In all of the games, the DQN must learn how to pick out the relevant features from a large volume of visual input just as a human would. It must format this relevant information in what is called a state-space, which is a compact way to represent what is going on in the current state of the game. For example, in Pong, the researchers found that the state-space in the DQN codes for the spatial positions of the ball and paddles; it ignores features like the colors of the background and the game score at the top of the screen. This is very similar to how the human brain represents the game in the dorsal visual pathway—the part of the brain that recognizes where objects are in space to guide actions related to those objects.

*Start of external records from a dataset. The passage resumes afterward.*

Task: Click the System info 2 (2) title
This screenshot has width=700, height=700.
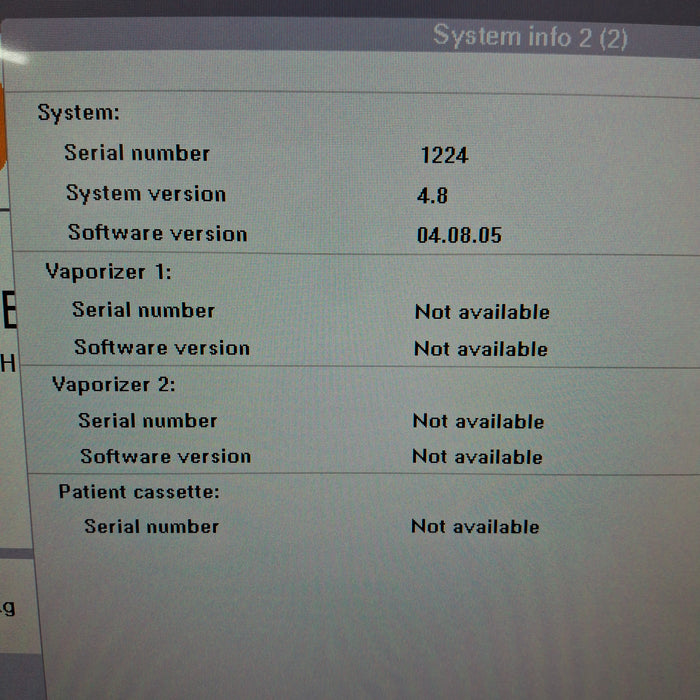Action: tap(529, 37)
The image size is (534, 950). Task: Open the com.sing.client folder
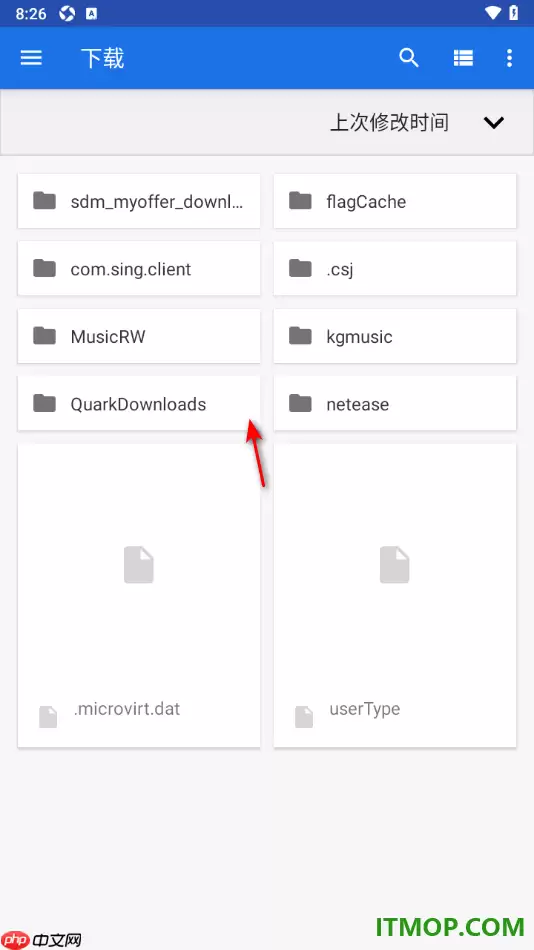[139, 268]
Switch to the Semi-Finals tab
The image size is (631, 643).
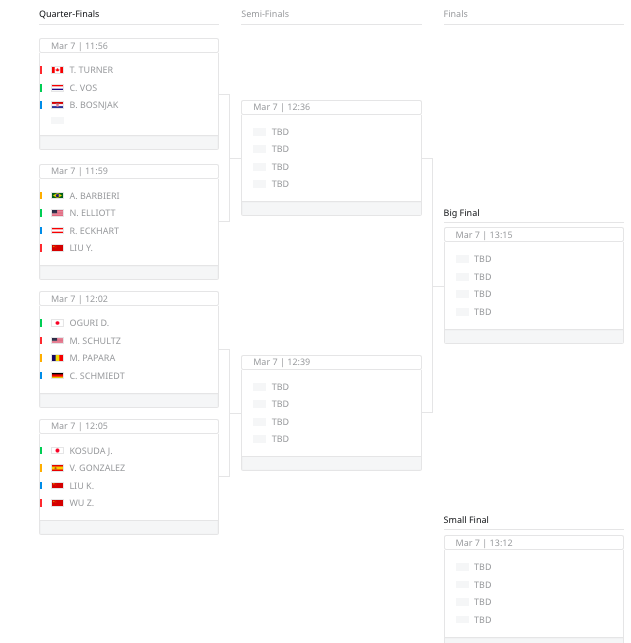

In the game Enduro, the player drives a car as fast as possible and tries to avoid other cars. During the drive, the sky changes color from day to night. It is easy for a person playing the game to ignore these parameters, as they are irrelevant to the actual game, in the same way that we learn to ignore clouds in the sky when driving a car. But an AI network must learn that the changing color of the sky has no impact on driving.
Researchers found that the features within the DQN that ignore these irrelevant visual features better explained the patterns of brain activity seen in the game-playing volunteers' posterior parietal cortex, the part of the brain that connects perception to motor movement. Similar results were also found in Space Invaders.
While the researchers have found similarities between the DQN and the human brain, the two are not identical.
"It takes days of nonstop playing for DQN to learn to play these games, but humans can learn in minutes," says Cross. "Why is it easy for human brains to figure out what the relevant features are when driving a car but hard for an artificial intelligence? Answering this question is a grand challenge for AI researchers. It is hard for AI because as the background colors change, its visual input dramatically changes as it just 'sees' numbers in the pixel space. It takes a lot of training for DQN to learn that two situations that are dramatically different in the pixel space are actually conceptually similar in terms of what you should do."
On the other hand, Cross adds, the human brain is shaped throughout its development to learn to pick out the most important information for common daily tasks. "The dorsal visual pathway in particular, which is our main region of interest, is able to rapidly localize objects independently of their colors," he says. "Additionally, the brain somehow encodes common-sense notions of physics and how objects typically move, which allows humans to perform a wide variety of tasks well with little training. All of this has to be learned from scratch by DQN."
In recent years, other research has discovered similarities between the brain and deep neural networks, but most of these studies have focused on object recognition rather than active decision-making. This study introduces a new framework for studying behavior and brain activity in complex decision-making tasks that may be more representative of daily life than the tasks previously used in the field.
The paper is titled "Using deep reinforcement learning to reveal how the brain encodes abstract state-space representations in high-dimensional environments." In addition to Cross and O'Doherty, additional co-authors are Jeff Cockburn, postdoctoral scholar research associate in neuroscience, and Yisong Yue, professor of computing and mathematical sciences. Funding was provided by the National Institute on Drug Abuse and the National Institute of Mental Health, and the Caltech Conte Center for the Neurobiology of Social Decision-Making.